There’s a lesson here for all of us. If ever your parents or your partner ride you about playing too many video games, just remind them that K.J. Wright earns a whole lot of money from playing Football, and he owes his Football I.Q to years of Madden.
In a recent interview with ESPN, Seahawks Linebacker K.J. Wright explained how years on the controller translated to knowledge on the field.
“I’ve been playing Madden since 1995, so over time it just sunk in my brain, and I figured it out… Teams have to run certain concepts. They can’t put two guys in the same spot, so you just know when the flat route comes, something else has to come in. So it’s kind of simple.”
It makes a great deal of sense. While a game is created for entertainment purposes, sports sims often try their best to replicate the tactics seen in real life. The ability to know how space unfolds, and to see plays before they happen is invaluable, and takes a very long time to learn. So why can’t Madden play a part?
There is research that suggests that playing shooting games in reasonable doses can increase certain brain functions, such as special awareness and reactions. (Here’s a Ted Talk, if this interests you)

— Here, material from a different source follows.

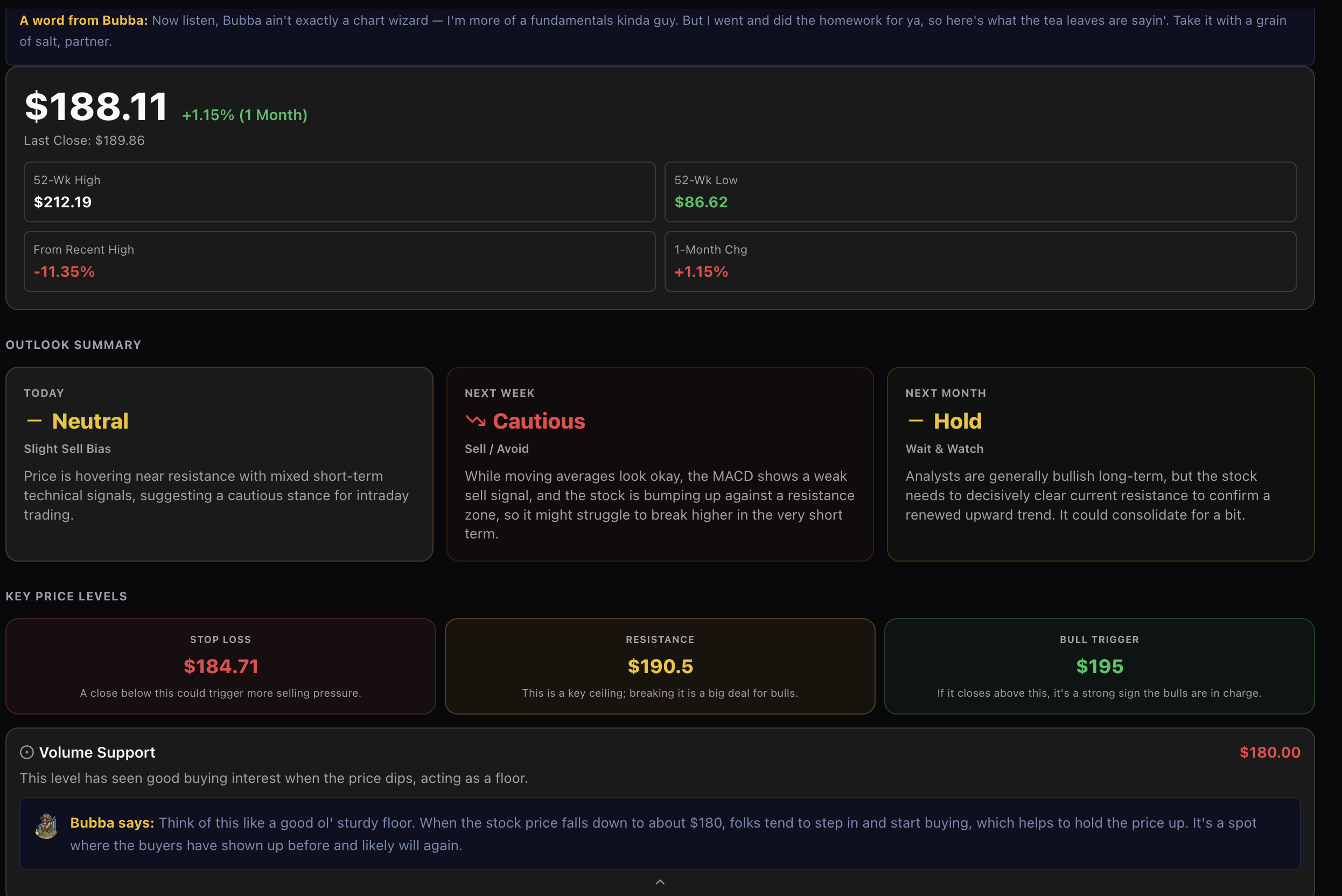Image resolution: width=1342 pixels, height=896 pixels.
Task: Click the From Recent High stat box
Action: [x=339, y=261]

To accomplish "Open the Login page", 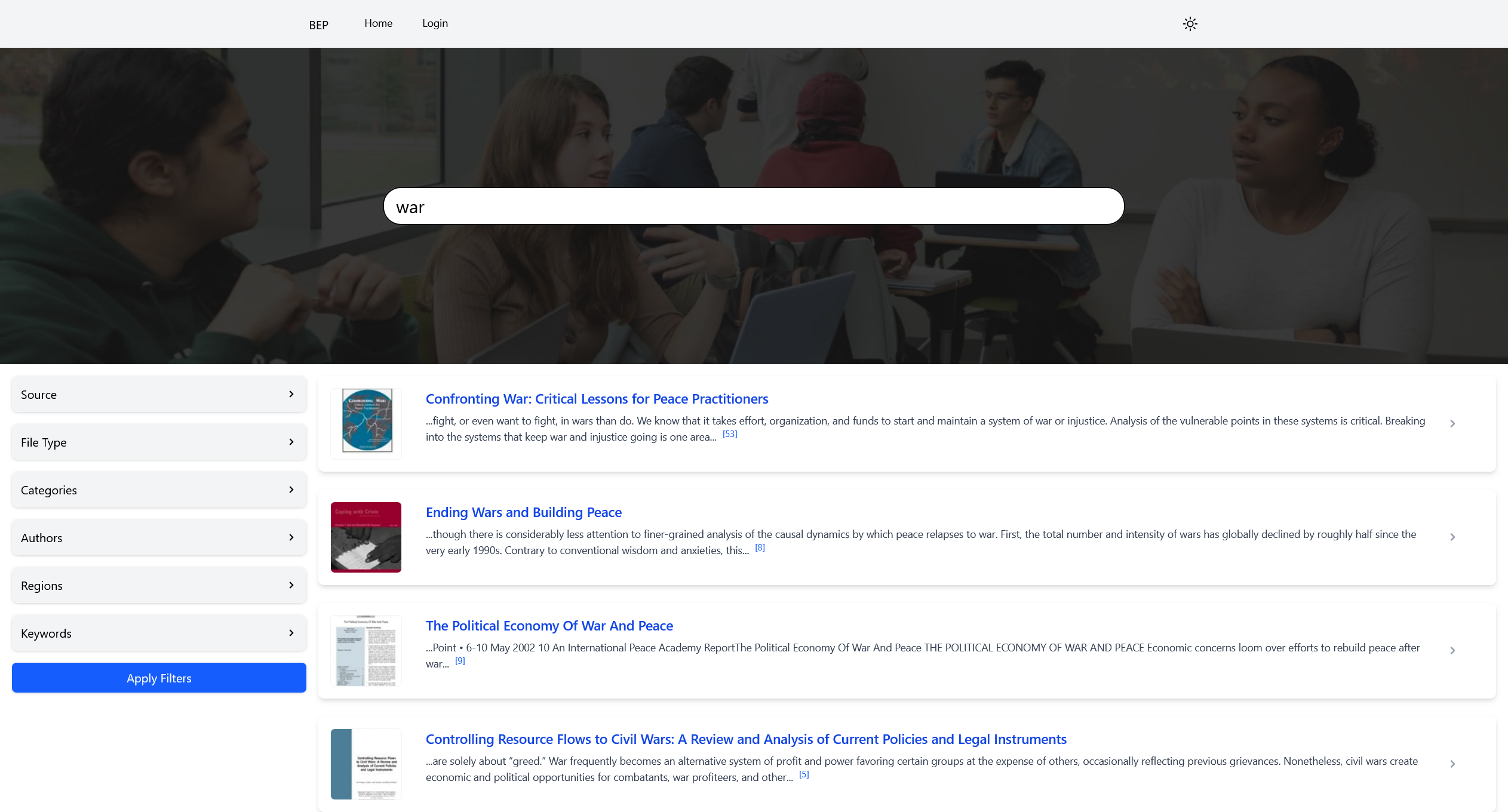I will pyautogui.click(x=435, y=23).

Also, Wright used to play Madden as a young child. In those early years of development, your brain creates neurological pathways that allow for greater cognitive processing in practiced areas later in life. A child who plays piano will be better at learning music, a child who learns a second language will find it easier to learn a third later on, and a child who plays Madden will more than likely develop a high capacity for reading the game.
So when people describe K.J. Wright as one of the smartest players around, he may well have Madden to thank. Or natural talent, genes, hard work, and coaching. Maybe.
But mostly video games.
Maybe Madden 17 will give him a in-game little boost as thanks for the shout out.